### About this exercise
Set down only the lines from the one containing "540x832 pixels." through the final line of the entries below, exactly as they stand, with no pictures.

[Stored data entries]
________________
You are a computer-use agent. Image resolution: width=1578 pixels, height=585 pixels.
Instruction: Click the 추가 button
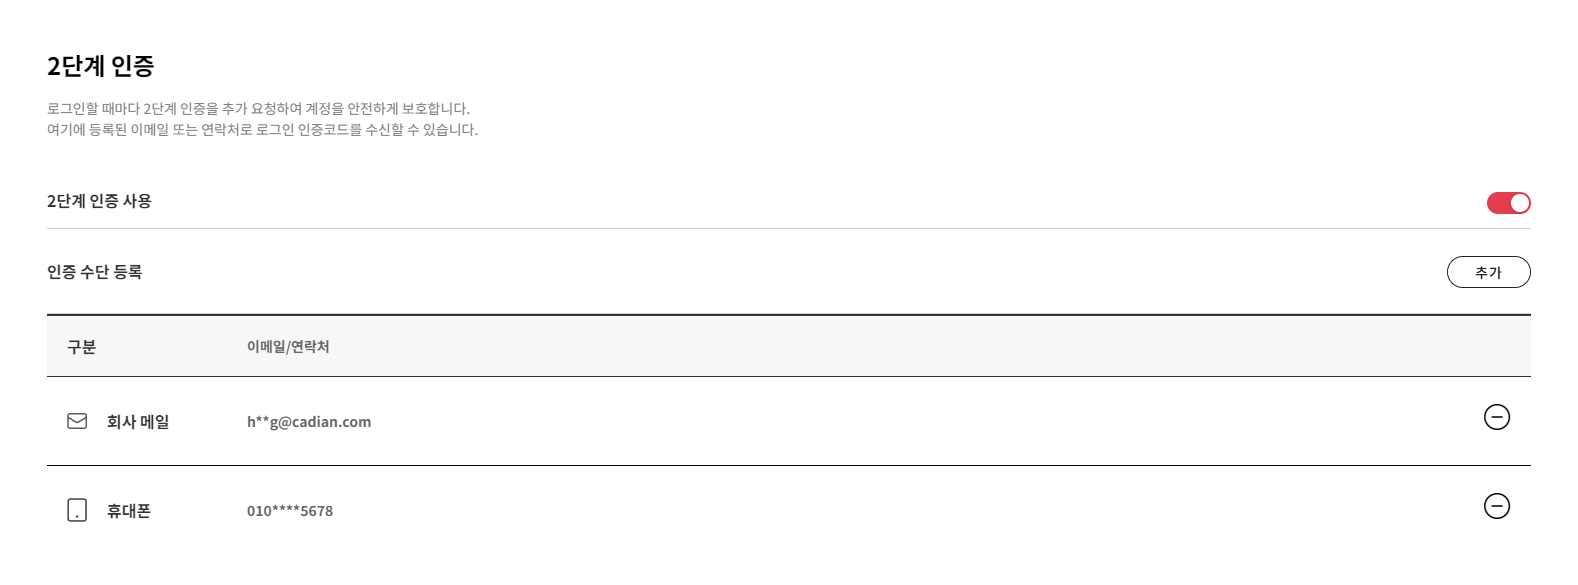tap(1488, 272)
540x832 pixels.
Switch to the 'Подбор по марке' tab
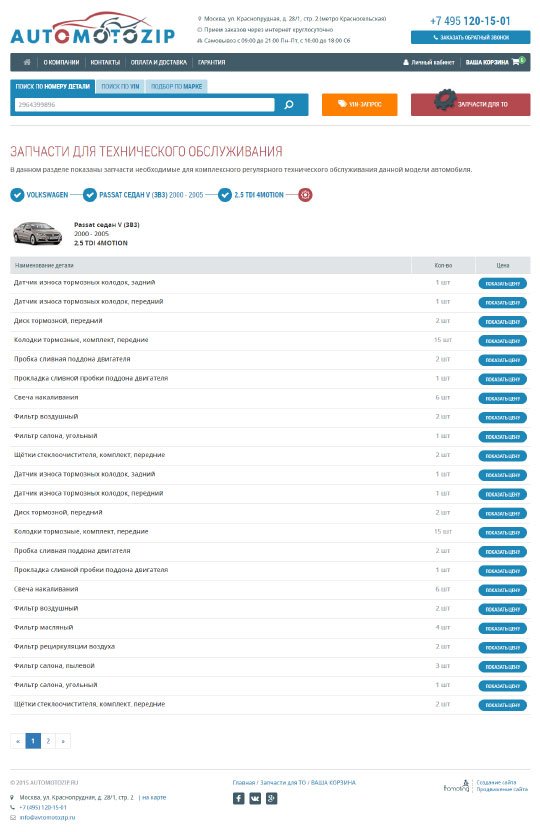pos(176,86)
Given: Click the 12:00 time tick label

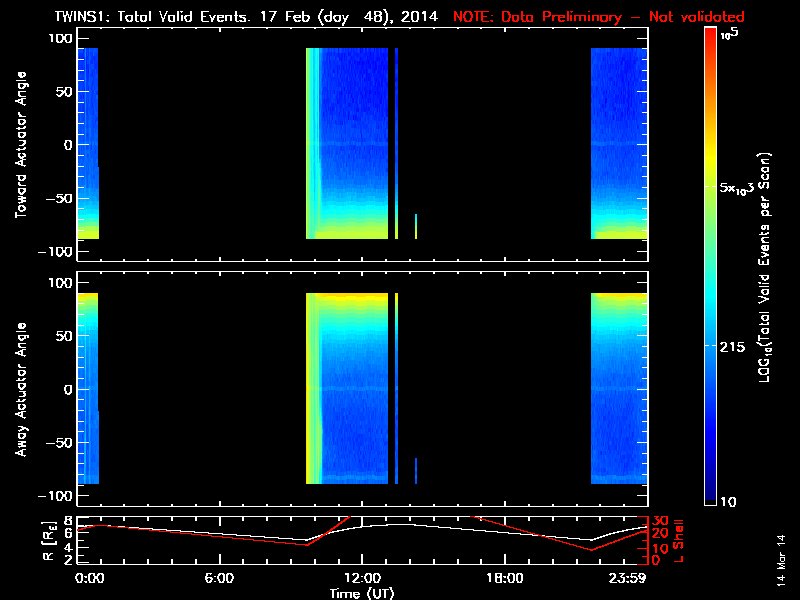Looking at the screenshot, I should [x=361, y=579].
________________
### Exercise result
540x832 pixels.
Switch to the 'Подбор по марке' tab
pos(176,86)
Given: Click the 12:00 time tick label

Looking at the screenshot, I should [x=361, y=579].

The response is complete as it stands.